President of the Senate of Palau
- In office September 1999 – December 2004
- Preceded by: Isidoro Rudimch
- Succeeded by: Surangel S. Whipps

= Seit Andres =

Palauan politician

Seit Andres is a Palauan politician and President of the Senate of Palau from September 1999 to December 2004.

Andres was born on 4 May in Melekeok. He graduated from Xavier High School in Truk. He has an arts degree and a degree in economics from the University of Hawaiʻi at Mānoa.

Andres worked in Palau Community Action Agency and as an administrative assistant for the Palau Port Authority. In the administration of President Lazarus Salii, he served as the chairman of an advisory task force on Compact of Free Association. He was an advisor to the Melekeok State constitutional convention, and he served in the Melekeok State legislature and the Melekeok State Lands Authority from 1992 to 2000.

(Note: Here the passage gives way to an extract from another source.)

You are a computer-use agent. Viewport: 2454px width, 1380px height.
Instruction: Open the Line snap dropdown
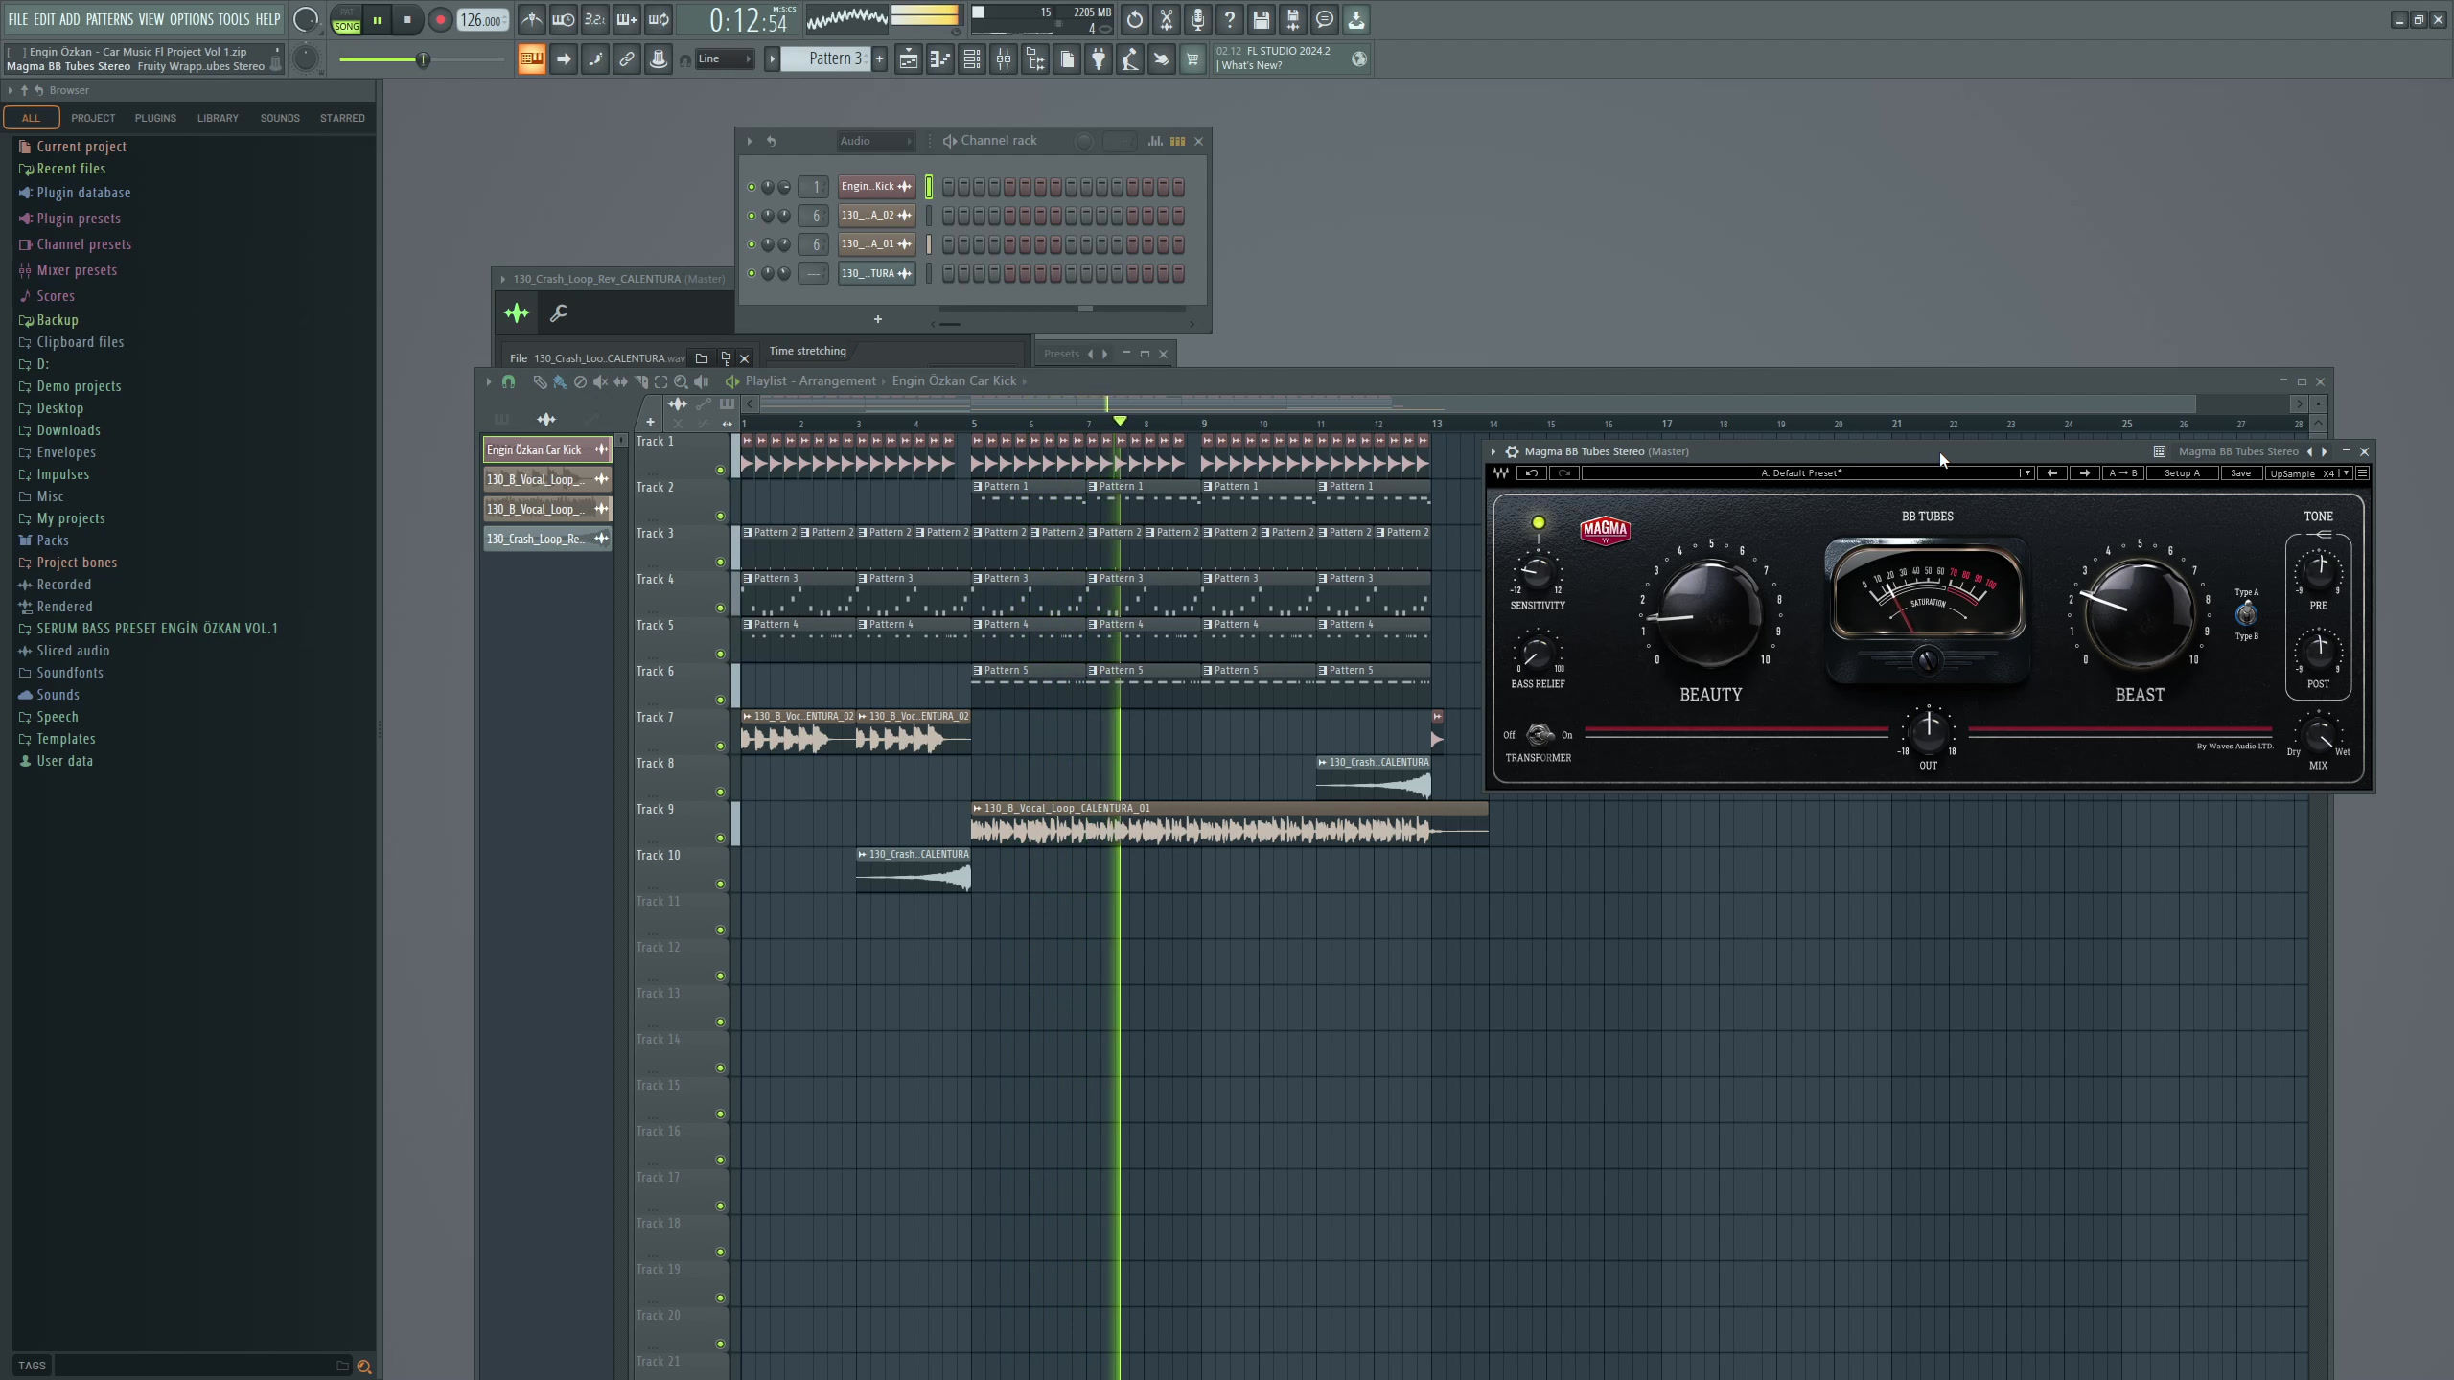(x=726, y=59)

In the elections of 1980, Andres was elected as a senator to the first Palau National Congress. He was re-elected multiple times, and represented the State of Melekeok. He was also elected as the floor leader in the Senate. After the death of Senate President Isidoro Rudimch, Andres was elected as Senate President in September 1999. He served as Senate President until the 2004 elections. He was not re-elected in the 2008 elections.

Andres holds traditional title 'Sechalruleong' in Melekeok. He has been the honorary consul of Russia in Palau.